What you need to do » Copy out all of the records below line for line, changing nothing.

::: Data to process :::

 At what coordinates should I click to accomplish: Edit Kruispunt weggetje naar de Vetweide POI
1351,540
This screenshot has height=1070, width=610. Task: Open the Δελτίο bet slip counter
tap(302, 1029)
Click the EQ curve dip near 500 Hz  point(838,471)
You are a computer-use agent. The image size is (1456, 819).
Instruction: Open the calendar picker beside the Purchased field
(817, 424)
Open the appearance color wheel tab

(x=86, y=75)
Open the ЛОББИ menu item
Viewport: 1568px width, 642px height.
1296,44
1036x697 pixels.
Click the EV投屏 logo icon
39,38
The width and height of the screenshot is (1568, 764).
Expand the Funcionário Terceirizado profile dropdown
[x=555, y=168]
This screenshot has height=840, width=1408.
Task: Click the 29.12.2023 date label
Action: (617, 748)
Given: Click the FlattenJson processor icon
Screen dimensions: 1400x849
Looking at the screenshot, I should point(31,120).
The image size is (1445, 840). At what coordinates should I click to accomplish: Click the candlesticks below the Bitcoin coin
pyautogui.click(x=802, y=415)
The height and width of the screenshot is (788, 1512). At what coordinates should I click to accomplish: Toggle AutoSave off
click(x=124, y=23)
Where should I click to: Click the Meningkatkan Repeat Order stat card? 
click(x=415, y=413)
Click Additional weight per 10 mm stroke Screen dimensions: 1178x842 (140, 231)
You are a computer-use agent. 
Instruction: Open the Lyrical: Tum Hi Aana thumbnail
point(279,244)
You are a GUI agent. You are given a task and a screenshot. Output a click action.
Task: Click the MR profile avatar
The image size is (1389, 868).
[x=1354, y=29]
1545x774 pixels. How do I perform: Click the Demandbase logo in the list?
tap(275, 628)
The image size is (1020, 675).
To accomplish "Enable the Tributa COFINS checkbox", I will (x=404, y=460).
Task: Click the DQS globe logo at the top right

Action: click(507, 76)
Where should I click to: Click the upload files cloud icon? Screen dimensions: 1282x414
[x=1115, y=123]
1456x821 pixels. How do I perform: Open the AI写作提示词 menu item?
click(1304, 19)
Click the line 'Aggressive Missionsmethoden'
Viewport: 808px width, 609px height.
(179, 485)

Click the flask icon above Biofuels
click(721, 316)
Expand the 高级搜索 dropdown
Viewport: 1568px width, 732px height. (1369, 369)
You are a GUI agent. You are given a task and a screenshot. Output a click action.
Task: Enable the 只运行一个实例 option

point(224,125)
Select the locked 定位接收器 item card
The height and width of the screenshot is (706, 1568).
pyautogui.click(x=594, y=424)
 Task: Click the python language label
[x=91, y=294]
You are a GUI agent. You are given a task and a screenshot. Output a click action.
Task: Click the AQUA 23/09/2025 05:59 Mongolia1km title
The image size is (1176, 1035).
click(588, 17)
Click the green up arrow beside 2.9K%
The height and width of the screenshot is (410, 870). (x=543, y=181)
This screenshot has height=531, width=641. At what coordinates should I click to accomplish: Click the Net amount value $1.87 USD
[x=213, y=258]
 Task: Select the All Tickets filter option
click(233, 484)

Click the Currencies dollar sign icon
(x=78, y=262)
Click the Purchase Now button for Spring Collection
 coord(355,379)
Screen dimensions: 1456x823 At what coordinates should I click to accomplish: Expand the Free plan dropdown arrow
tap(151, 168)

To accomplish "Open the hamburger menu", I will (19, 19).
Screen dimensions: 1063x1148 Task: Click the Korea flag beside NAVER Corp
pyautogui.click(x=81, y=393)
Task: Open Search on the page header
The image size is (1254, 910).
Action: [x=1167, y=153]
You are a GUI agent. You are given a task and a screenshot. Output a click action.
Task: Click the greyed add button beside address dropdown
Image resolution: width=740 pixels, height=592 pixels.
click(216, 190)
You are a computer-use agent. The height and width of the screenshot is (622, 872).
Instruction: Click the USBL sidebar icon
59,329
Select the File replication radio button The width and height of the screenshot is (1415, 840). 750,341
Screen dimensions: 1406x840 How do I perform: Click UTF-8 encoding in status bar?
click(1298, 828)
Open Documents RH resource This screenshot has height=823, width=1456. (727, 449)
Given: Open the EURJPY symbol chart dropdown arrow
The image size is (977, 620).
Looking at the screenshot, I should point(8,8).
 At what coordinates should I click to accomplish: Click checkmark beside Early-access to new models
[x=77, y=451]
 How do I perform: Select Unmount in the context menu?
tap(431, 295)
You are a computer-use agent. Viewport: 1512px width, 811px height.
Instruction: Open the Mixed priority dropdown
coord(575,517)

:::

Result for this task »
 At what coordinates should I click to accomplish: Edit Kruispunt weggetje naar de Vetweide POI
1351,540
This screenshot has height=1070, width=610. Task: Open the Δελτίο bet slip counter
tap(302, 1029)
Click the EQ curve dip near 500 Hz  point(838,471)
You are a computer-use agent. The image size is (1456, 819).
Instruction: Open the calendar picker beside the Purchased field
(817, 424)
Open the appearance color wheel tab

(x=86, y=75)
Open the ЛОББИ menu item
Viewport: 1568px width, 642px height.
1296,44
1036x697 pixels.
Click the EV投屏 logo icon
39,38
The width and height of the screenshot is (1568, 764).
Expand the Funcionário Terceirizado profile dropdown
[x=555, y=168]
This screenshot has height=840, width=1408.
Task: Click the 29.12.2023 date label
Action: (617, 748)
Given: Click the FlattenJson processor icon
Screen dimensions: 1400x849
Looking at the screenshot, I should point(31,120).
The image size is (1445, 840). At what coordinates should I click to accomplish: Click the candlesticks below the Bitcoin coin
pyautogui.click(x=802, y=415)
The height and width of the screenshot is (788, 1512). At what coordinates should I click to accomplish: Toggle AutoSave off
click(x=124, y=23)
Where should I click to: Click the Meningkatkan Repeat Order stat card? 
click(x=415, y=413)
Click Additional weight per 10 mm stroke Screen dimensions: 1178x842 (140, 231)
You are a computer-use agent. 
Instruction: Open the Lyrical: Tum Hi Aana thumbnail
point(279,244)
You are a GUI agent. You are given a task and a screenshot. Output a click action.
Task: Click the MR profile avatar
The image size is (1389, 868).
[x=1354, y=29]
1545x774 pixels. How do I perform: Click the Demandbase logo in the list?
tap(275, 628)
The image size is (1020, 675).
To accomplish "Enable the Tributa COFINS checkbox", I will (x=404, y=460).
Task: Click the DQS globe logo at the top right

Action: click(507, 76)
Where should I click to: Click the upload files cloud icon? Screen dimensions: 1282x414
[x=1115, y=123]
1456x821 pixels. How do I perform: Open the AI写作提示词 menu item?
click(1304, 19)
Click the line 'Aggressive Missionsmethoden'
Viewport: 808px width, 609px height.
(179, 485)

Click the flask icon above Biofuels
click(721, 316)
Expand the 高级搜索 dropdown
Viewport: 1568px width, 732px height. (1369, 369)
You are a GUI agent. You are given a task and a screenshot. Output a click action.
Task: Enable the 只运行一个实例 option

point(224,125)
Select the locked 定位接收器 item card
The height and width of the screenshot is (706, 1568).
pyautogui.click(x=594, y=424)
 Task: Click the python language label
[x=91, y=294]
You are a GUI agent. You are given a task and a screenshot. Output a click action.
Task: Click the AQUA 23/09/2025 05:59 Mongolia1km title
The image size is (1176, 1035).
click(588, 17)
Click the green up arrow beside 2.9K%
The height and width of the screenshot is (410, 870). (x=543, y=181)
This screenshot has height=531, width=641. At what coordinates should I click to accomplish: Click the Net amount value $1.87 USD
[x=213, y=258]
 Task: Select the All Tickets filter option
click(233, 484)

Click the Currencies dollar sign icon
(x=78, y=262)
Click the Purchase Now button for Spring Collection
 coord(355,379)
Screen dimensions: 1456x823 At what coordinates should I click to accomplish: Expand the Free plan dropdown arrow
tap(151, 168)

To accomplish "Open the hamburger menu", I will (19, 19).
Screen dimensions: 1063x1148 Task: Click the Korea flag beside NAVER Corp
pyautogui.click(x=81, y=393)
Task: Open Search on the page header
The image size is (1254, 910).
Action: [x=1167, y=153]
You are a GUI agent. You are given a task and a screenshot. Output a click action.
Task: Click the greyed add button beside address dropdown
Image resolution: width=740 pixels, height=592 pixels.
click(216, 190)
You are a computer-use agent. The height and width of the screenshot is (622, 872).
Instruction: Click the USBL sidebar icon
59,329
Select the File replication radio button The width and height of the screenshot is (1415, 840). 750,341
Screen dimensions: 1406x840 How do I perform: Click UTF-8 encoding in status bar?
click(1298, 828)
Open Documents RH resource This screenshot has height=823, width=1456. (727, 449)
Given: Open the EURJPY symbol chart dropdown arrow
The image size is (977, 620).
Looking at the screenshot, I should point(8,8).
 At what coordinates should I click to accomplish: Click checkmark beside Early-access to new models
[x=77, y=451]
 How do I perform: Select Unmount in the context menu?
tap(431, 295)
You are a computer-use agent. Viewport: 1512px width, 811px height.
Instruction: Open the Mixed priority dropdown
coord(575,517)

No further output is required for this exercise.